Start of Block
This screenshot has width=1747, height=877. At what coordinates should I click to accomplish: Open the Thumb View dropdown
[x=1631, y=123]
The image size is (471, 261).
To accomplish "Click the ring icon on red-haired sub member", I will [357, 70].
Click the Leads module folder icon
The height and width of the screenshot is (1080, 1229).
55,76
End of Block
Start of Block
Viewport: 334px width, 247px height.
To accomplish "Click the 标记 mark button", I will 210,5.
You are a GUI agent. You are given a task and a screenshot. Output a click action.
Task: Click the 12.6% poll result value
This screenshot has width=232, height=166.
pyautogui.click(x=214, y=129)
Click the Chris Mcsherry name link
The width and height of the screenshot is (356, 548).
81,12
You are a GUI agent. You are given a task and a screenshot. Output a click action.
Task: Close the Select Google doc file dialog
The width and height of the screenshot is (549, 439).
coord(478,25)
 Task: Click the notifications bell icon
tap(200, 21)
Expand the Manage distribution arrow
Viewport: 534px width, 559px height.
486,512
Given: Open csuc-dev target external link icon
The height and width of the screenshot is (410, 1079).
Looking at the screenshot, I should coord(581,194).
End of Block
Your assignment
Reproduce word for word the material above, beginning with the line that contains "Task: Click the 12.6% poll result value" and ending with the line that contains "Task: Close the Select Google doc file dialog".

Answer to this problem
Task: Click the 12.6% poll result value
This screenshot has width=232, height=166.
pyautogui.click(x=214, y=129)
Click the Chris Mcsherry name link
The width and height of the screenshot is (356, 548).
81,12
You are a GUI agent. You are given a task and a screenshot. Output a click action.
Task: Close the Select Google doc file dialog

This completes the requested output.